The current federal estate tax exemption limit is $5.34 million for an individual and $10.68 million for married couples. This means that estate taxes are usually only a concern for very wealthy people in the U.S. However, 16 states have estate taxes that set lower exemption limits than the federal levels. People in these states, most of which are in the north, could be subject to estate taxes even if they are only considered to be middle- or upper-middle class.
The worst situation for estate taxes in the country is in New Jersey, where the exemption limit is $675,000 for an individual. Rhode Island comes in at second. In New York, Governor Cuomo recently took steps towards aligning estate taxes in the Empire State with the limits at the federal level. Many governors are now realizing that this action might need to be taken in order to prevent the affluent residents from relocating to a state that doesn’t have estate taxes.
A spokesperson commenting on the relocation trend states that he has seen many people move out of New York and New Jersey and establish residency in Florida in order to avoid estate taxes. He pointed out that his firm even has a book that provides a guide for moving to Florida. Governors realize that the relocation of affluent people means that their state will miss out on those residents’ property, income and sales taxes, in addition to estate taxes.

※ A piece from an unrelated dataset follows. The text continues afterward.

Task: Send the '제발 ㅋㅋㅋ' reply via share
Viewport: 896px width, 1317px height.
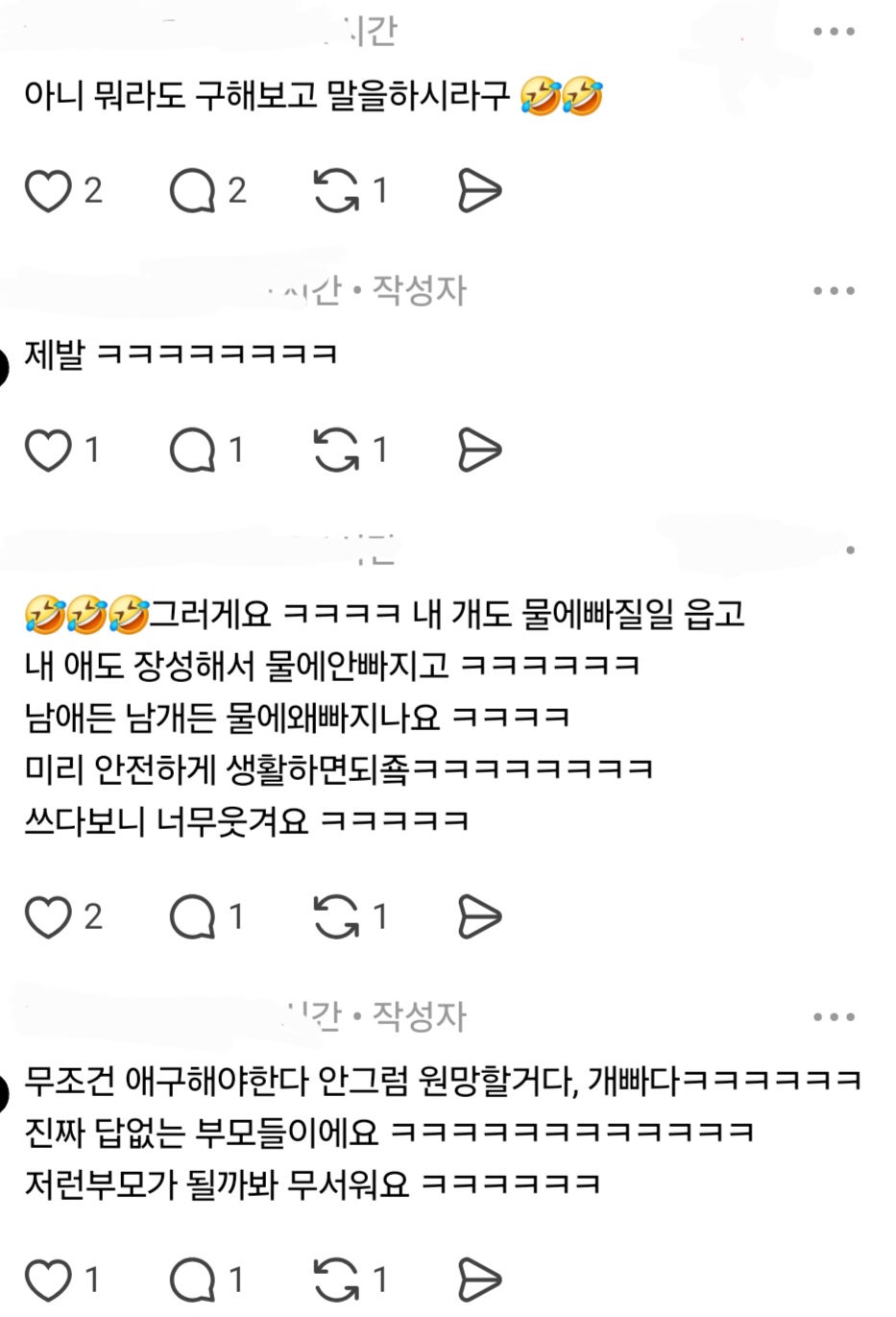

Massachusetts has an estate tax exemption limit of $1 million, and the highest rate of estate taxes that residents could be subject to is 16 percent. One advantage that people in Massachusetts have is the fact that residents can make large gifts near the end of their life that will not be subject to estate taxes. Avoiding high taxes while planning an estate in Massachusetts will likely require the help of a tax law professional. Residents of the state who are looking to lower their estate tax amounts might not necessarily have to go as far as changing residency in order solve their problems.